This Stock Market Is Coming Unglued Stock by Stock 
The mayhem that has totally crushed one stock after another for a year breaks through the surface.

By Wolf Richter. This is the transcript of my podcast of last Sunday, THE WOLF STREET REPORT.

This stock market – meaning the stock jockeys, the trading algos, the hedge funds, and what is generally called Wall Street – was just brutal about how it pushed one stock after another to ridiculous highs after the Fed’s money-printing scheme flooded the land with liquidity, and the over-liquified crowd swooped in on any and every meme, no matter how ridiculous, and caused these stocks to spike by 200%, 300%, 1,000% and more, in the shortest amount of time.

And then in February 2021, one after the other, each on its own particular schedule, these stocks were abandoned and came unglued in bits and pieces, and by now their prices have collapsed by 60%, 70%, 80% and over 90%, from their respective spikes. These are well-known names.

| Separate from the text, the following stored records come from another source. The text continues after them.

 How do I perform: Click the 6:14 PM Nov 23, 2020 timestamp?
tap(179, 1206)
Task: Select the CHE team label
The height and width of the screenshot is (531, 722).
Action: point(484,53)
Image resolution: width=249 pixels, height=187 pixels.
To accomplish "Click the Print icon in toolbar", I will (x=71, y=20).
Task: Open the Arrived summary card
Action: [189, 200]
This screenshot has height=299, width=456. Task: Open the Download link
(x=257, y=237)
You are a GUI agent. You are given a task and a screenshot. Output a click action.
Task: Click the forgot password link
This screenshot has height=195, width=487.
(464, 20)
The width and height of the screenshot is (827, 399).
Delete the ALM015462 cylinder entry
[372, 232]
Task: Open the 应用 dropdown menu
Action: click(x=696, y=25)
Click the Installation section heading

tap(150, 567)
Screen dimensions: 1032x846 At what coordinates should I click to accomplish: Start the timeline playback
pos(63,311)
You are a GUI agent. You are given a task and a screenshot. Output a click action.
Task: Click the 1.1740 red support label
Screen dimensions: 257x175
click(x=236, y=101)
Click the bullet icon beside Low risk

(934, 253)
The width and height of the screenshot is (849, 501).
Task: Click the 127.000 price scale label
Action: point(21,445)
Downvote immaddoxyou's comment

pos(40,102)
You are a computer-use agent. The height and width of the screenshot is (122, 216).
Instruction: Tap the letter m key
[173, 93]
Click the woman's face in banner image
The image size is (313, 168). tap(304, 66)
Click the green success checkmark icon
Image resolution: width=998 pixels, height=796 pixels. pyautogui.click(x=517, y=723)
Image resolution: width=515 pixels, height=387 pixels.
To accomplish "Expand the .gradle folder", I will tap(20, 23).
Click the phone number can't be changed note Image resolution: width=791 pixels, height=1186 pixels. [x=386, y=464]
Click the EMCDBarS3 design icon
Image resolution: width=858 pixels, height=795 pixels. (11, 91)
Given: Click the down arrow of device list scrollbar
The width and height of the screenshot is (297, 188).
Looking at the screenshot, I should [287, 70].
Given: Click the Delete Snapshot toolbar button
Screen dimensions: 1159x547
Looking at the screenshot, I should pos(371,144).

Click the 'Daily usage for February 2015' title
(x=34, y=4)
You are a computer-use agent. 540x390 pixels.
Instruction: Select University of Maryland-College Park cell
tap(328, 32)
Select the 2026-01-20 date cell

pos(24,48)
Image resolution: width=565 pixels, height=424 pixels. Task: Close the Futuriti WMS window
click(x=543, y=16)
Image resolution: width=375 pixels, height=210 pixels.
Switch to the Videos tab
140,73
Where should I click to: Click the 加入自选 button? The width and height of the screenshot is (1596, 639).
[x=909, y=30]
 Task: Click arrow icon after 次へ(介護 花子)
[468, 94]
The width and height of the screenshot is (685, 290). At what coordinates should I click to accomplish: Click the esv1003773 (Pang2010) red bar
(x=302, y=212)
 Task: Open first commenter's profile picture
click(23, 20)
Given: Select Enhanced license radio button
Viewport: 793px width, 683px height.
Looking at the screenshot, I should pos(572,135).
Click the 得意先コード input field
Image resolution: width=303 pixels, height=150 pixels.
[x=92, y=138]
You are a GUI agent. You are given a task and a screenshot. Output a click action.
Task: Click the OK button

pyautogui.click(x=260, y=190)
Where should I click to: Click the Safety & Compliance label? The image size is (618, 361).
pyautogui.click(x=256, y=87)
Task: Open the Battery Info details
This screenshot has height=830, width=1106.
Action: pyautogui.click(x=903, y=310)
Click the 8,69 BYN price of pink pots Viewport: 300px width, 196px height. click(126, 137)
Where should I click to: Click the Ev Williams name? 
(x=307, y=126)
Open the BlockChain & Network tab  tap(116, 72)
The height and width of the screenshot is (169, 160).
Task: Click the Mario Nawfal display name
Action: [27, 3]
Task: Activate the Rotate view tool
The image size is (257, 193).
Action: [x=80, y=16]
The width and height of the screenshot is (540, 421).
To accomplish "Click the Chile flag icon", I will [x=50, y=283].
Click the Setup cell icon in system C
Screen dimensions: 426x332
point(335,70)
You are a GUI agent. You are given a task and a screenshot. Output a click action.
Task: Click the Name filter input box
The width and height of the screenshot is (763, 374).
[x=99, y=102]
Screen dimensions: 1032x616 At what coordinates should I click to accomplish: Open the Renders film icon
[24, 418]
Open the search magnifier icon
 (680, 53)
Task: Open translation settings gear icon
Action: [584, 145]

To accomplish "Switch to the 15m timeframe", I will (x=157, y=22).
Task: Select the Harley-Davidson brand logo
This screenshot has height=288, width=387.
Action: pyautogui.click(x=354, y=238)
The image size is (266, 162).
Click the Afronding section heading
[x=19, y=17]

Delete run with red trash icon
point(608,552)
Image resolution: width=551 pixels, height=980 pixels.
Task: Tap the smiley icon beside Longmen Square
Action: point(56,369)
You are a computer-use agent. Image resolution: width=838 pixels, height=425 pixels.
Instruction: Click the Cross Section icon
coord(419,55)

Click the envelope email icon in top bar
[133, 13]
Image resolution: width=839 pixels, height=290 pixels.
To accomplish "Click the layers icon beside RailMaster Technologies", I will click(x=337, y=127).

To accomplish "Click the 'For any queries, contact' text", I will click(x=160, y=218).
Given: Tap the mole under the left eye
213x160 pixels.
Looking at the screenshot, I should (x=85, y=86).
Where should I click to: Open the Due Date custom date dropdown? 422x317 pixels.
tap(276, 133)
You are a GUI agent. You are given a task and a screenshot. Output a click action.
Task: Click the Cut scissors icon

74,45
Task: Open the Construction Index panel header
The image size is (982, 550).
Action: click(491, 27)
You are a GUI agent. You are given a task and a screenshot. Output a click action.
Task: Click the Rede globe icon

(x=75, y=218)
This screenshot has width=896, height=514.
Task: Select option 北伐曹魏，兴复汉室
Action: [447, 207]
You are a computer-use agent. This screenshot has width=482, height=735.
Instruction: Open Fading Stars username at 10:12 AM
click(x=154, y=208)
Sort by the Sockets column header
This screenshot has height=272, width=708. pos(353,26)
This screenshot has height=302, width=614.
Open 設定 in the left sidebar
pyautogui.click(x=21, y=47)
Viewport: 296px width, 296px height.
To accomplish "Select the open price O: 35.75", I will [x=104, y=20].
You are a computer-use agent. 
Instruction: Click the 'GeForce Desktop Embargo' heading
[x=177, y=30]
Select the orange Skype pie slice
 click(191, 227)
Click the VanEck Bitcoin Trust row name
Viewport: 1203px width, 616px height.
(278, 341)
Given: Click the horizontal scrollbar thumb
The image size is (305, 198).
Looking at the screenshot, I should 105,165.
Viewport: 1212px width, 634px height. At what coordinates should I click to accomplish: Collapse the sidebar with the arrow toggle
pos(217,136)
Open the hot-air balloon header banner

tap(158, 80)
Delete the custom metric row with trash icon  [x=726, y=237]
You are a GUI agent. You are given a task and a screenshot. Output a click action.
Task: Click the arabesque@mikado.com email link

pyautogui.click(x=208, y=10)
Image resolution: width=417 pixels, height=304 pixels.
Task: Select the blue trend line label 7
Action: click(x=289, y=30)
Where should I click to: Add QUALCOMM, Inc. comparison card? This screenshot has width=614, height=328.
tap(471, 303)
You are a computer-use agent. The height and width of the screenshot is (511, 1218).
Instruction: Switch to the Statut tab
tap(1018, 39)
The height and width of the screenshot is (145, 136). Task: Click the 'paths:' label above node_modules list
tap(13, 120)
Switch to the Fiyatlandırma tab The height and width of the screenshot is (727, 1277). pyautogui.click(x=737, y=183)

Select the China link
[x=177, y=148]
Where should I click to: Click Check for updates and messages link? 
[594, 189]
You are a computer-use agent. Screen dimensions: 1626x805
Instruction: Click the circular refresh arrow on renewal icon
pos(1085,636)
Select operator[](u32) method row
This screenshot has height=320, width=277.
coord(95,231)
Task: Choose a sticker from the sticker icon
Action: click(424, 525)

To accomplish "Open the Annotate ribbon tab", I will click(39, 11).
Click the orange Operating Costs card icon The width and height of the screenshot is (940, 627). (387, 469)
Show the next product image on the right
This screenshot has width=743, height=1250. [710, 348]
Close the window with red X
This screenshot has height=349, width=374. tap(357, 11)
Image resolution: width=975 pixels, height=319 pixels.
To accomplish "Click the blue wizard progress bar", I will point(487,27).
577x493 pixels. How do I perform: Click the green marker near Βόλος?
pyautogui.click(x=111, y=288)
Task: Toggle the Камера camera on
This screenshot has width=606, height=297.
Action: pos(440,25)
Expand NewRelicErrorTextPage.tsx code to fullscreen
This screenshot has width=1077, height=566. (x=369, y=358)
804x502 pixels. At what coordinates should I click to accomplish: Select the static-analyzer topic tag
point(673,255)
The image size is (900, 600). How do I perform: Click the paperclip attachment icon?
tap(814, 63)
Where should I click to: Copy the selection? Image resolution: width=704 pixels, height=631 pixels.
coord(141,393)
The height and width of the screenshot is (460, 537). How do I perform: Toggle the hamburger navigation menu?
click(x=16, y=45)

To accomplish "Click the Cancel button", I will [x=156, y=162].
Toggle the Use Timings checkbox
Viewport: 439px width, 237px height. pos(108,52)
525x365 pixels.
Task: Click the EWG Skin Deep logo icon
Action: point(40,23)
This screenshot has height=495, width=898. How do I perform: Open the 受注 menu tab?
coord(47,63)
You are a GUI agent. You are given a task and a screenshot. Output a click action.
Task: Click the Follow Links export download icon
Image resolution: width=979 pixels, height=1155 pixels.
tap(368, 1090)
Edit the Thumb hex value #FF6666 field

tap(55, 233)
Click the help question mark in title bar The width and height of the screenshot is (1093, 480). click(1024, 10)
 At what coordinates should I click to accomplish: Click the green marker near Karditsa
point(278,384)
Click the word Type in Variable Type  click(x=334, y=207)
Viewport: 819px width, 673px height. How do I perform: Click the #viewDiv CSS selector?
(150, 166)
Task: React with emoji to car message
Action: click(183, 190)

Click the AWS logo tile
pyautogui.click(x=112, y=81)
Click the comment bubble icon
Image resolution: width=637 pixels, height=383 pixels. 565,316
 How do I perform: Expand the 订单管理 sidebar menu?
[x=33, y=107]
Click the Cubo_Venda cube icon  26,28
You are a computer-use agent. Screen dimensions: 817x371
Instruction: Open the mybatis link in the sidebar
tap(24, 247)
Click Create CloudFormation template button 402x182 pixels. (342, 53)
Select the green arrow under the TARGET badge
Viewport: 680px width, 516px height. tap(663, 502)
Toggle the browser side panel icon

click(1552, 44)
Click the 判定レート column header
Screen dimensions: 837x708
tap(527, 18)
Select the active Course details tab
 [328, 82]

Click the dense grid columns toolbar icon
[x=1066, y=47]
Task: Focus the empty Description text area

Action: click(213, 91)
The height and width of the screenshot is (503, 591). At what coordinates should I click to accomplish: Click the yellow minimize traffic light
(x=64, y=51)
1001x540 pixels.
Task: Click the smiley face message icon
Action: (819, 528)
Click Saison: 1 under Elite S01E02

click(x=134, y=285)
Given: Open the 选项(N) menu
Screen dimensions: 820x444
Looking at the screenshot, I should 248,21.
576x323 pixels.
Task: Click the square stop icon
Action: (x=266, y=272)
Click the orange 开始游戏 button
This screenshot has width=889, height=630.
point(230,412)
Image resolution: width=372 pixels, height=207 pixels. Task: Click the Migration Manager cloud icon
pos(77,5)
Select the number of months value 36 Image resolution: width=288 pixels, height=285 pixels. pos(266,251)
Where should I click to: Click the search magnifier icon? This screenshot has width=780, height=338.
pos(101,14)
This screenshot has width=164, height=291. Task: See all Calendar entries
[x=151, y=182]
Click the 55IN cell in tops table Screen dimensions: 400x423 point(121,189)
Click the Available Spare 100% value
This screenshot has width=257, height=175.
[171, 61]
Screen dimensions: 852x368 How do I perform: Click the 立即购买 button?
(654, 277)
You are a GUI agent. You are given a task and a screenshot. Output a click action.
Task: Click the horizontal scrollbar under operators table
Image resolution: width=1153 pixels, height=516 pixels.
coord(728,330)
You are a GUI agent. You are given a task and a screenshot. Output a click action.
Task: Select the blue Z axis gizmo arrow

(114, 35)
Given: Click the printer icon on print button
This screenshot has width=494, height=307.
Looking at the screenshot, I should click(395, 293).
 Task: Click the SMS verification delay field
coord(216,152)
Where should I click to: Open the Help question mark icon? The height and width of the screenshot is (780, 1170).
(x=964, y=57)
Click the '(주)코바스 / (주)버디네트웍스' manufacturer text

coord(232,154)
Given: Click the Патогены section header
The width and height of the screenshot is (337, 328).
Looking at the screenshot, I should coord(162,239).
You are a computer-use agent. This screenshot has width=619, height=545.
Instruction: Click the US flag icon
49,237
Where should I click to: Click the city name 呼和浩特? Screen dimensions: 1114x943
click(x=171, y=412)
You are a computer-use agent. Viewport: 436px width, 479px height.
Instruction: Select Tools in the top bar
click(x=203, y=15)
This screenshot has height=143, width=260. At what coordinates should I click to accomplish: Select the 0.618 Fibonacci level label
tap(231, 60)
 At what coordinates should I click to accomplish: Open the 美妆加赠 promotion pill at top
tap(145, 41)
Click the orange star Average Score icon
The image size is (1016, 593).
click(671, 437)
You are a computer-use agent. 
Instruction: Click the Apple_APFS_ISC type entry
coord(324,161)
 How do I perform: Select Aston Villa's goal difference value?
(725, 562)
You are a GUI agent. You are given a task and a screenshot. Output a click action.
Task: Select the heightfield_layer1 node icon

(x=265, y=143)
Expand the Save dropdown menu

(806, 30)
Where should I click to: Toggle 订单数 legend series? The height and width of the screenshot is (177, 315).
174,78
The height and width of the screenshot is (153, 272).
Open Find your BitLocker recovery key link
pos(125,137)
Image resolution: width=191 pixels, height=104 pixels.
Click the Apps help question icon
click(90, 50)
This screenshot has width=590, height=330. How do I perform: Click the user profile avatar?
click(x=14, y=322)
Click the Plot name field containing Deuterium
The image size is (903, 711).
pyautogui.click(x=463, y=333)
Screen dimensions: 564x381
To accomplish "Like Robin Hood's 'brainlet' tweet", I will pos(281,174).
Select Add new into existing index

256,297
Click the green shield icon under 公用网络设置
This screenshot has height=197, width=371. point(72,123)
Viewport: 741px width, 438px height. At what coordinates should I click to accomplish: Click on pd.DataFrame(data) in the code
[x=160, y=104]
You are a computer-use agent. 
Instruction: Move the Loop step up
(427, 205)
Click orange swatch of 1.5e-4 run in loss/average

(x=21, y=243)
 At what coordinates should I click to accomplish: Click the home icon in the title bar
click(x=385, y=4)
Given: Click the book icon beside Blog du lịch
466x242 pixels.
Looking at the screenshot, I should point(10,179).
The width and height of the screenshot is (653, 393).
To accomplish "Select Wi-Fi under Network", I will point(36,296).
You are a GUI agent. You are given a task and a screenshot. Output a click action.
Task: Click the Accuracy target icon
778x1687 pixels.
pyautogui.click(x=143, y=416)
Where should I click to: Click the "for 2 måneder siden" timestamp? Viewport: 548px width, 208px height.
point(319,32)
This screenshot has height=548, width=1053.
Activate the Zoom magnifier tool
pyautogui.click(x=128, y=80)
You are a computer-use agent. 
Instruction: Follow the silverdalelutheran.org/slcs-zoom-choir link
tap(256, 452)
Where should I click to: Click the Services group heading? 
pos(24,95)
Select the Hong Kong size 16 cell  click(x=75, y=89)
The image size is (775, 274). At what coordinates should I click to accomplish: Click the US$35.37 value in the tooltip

What we’re looking at is how the greatest stock market bubble ever is coming unglued stock by stock, rather than all at once.

All these stocks that spiked by 200% or 500% or 1,000% were hyped out the wazoo, often in the social media, and their prices spiked in the shortest time, often multiplying in days. This craze started in March 2020, and peaked in February 2021, and then came unglued....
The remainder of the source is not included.